Today is October 11th but to no one else but me it is a landmark day. Even Tetsu sort of just said "Oh". Today I am celebrating my 30th anniversary of living in Japan! Remember, I am 52 not 60 years old so I've lived longer in Japan than I have in America. So, how true a foreigner am I?
For one thing. A "foreigner" in Japan can never be Japanese. Since everyone is going to look at me and treat me as a foreigner anyway, I'm not going to try to become Japanese either by completely changing my mannerisms or by law. I have American citizenship and always will.
But I do do many things the Japanese way in order to live peacefully in my neighborhood and family (I have a very traditional husband). In the little things that don't matter however, I stick with my American ways. Since many people are interested in what Americans think and are like anyway, why disappoint them, so I am overly friendly with strangers, my clothing tends to be a little louder than my Japanese neighbors, I answer the telephone with "Hello" or "Good morning!" I am slightly dishonest when someone calls trying to sell me something and will speak to them in a more pronounced foreign accent than usual "I'm sorry, I'm a foreigner. My Japanese isn't very good." Usually the salesmen give up right away or in some cases they'll hang up just hearing that first "Hello!" I guess you'd say I use my foreignness to my advantage.
There are times when I've felt that knowing the two cultures is a curse. This is usually when I'm disgruntled with some custom and I grumble that I'd be better off not even knowing the way things are done in the States, I'd probably be more contented. To know that one way is weird but to be able to do nothing about it and look at the other way with envy all the time is a very miserable way to live. There were times when I wondered if giving my children the opportunity to see two cultures was just going to make them unhappy with life in general.
I'm sure my American friends and family would say I've become very Japanese and a little strange. I serve my brother first and he thinks I'm nuts. I don't buy sleeveless blouses or anything with spaghetti straps or that is tight not only because my figure doesn't do it justice but because people my age don't dress like that in Japan. I don't confront people if I disagree with them and have picked up the Japanese custom of being vague and at the same time cooperative. I have an American "friend" here in Japan whom I've exchanged words with just because she thinks I'm too Japanese and need to take a stand on issues that I close my eyes to. She sees me as being hypocritical. I think of myself as being accepting. Her words "You're just too Japanese!" I found somewhat hurtful.
It used to bother me that I'd hear the same line from Japanese friends too. "Tanya is more Japanese than real Japanese." or "Gee, sometimes I forget that you're foreign Tanya, and am amazed at what great English you speak!" Those comments were supposed to be compliments but I took it as "why do you think being Japanese might be better than being what I really am?" Nowadays, I accept the compliment as it was meant to be.
Sometimes I wonder if could ever go back and live in the States. This is a moot question since Tetsu has no desire to spend more than a week in the States. Even that is stressful for him. "These crazy American customs!" But I think I probably could. As I said, I'm really very adaptable.
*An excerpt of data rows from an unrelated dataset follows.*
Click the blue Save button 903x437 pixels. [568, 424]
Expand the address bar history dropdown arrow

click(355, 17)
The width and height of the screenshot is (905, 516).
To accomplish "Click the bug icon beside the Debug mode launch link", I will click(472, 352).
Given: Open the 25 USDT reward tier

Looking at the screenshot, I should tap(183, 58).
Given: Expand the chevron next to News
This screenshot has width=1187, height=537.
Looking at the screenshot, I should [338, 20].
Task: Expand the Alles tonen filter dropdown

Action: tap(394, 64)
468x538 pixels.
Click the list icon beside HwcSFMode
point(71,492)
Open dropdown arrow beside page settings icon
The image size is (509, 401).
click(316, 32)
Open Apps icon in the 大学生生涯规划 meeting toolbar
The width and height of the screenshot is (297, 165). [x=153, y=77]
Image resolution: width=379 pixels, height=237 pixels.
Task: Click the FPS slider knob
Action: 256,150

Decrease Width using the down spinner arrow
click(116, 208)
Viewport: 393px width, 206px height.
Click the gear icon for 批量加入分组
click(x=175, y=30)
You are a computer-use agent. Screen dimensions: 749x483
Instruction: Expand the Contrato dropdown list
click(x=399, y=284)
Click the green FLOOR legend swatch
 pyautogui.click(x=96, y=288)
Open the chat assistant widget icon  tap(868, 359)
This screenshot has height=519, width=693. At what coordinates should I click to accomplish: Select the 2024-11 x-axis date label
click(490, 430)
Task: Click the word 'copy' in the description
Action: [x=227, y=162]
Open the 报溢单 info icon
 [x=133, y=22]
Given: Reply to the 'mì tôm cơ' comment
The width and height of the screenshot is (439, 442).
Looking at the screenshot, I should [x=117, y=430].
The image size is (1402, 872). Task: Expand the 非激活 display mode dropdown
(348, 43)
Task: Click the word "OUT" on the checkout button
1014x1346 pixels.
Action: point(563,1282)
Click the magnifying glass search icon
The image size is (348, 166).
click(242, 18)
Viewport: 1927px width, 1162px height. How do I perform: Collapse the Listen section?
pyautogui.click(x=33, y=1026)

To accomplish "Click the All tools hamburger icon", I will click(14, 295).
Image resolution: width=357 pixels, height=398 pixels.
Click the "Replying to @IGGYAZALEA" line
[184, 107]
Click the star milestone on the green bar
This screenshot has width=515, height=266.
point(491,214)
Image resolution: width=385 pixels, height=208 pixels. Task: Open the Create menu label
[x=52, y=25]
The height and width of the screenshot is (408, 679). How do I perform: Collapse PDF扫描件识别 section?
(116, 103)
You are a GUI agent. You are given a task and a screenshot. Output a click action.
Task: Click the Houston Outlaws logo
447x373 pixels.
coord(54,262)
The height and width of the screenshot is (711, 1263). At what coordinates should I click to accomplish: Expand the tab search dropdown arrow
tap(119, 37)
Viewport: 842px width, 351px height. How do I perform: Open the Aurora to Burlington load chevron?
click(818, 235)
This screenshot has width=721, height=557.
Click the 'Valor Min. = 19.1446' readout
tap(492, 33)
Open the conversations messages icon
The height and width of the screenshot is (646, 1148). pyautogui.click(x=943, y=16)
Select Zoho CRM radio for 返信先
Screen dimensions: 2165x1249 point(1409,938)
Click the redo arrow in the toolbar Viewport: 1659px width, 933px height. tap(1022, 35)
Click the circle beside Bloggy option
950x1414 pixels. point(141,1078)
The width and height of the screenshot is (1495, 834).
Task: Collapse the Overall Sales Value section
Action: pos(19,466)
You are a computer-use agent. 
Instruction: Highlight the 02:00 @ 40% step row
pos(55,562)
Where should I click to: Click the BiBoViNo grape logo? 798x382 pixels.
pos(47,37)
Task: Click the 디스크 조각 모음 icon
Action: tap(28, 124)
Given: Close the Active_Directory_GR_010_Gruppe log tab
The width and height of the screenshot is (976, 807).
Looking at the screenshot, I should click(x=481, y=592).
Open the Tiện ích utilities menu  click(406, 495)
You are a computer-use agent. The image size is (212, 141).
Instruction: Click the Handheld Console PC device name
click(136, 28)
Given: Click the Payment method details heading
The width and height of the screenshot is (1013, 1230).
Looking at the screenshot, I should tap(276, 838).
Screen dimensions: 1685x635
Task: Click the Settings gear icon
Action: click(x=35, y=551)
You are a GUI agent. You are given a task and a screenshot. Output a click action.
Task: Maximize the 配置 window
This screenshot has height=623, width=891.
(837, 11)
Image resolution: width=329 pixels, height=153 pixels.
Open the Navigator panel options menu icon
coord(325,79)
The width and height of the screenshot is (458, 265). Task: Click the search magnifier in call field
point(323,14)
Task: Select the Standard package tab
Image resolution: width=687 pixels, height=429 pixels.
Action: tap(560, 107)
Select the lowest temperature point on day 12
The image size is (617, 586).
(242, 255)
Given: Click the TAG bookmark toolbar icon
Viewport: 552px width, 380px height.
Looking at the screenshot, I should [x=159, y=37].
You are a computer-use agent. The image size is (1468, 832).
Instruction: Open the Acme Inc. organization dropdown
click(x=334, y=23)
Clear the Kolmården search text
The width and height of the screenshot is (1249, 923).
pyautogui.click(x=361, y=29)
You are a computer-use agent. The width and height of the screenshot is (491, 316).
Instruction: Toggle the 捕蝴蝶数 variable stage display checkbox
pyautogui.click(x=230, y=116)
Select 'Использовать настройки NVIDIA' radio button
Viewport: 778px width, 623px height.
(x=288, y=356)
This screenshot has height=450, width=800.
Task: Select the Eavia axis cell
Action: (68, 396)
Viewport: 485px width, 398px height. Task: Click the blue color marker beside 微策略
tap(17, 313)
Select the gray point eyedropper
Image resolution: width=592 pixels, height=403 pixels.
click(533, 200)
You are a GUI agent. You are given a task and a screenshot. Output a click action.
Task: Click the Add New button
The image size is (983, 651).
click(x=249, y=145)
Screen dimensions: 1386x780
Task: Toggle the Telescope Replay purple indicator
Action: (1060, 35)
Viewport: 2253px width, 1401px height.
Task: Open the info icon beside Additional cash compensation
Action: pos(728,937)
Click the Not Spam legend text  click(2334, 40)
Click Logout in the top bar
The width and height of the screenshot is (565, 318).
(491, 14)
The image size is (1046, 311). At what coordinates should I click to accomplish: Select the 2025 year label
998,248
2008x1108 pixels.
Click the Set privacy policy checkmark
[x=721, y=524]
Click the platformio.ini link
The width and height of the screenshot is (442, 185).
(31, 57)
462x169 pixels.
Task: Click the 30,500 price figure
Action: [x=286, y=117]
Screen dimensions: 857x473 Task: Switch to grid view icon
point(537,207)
Definitely my 30 years in Japan have meant I've had an interesting life and that's probably true for people who know me and live with me too. My mother constantly has said how enriched her life has been because I've always told her about Japanese life, the different customs and my thoughts in general. Tetsu too, seems to think I'm his personal walking commentator on American life and he is constantly asking me what Americans think about this or that issue. Hey, mister! I haven't lived there in 30 years! But he comes to his own conclusions about what Americans think just by seeing my reactions to things. (Is he being misled...?) And I think my kids too, have gained from having parents from two cultures Just being able to have traveled to the States every summer of their lives is a plus right?
By the way, that picture at the top is one of the first pictures of me after I came to Japan. Look what 30 years has done to me! It sounds like a long time but actually the time has gone by quickly. Hey! "Home is where your heart is!"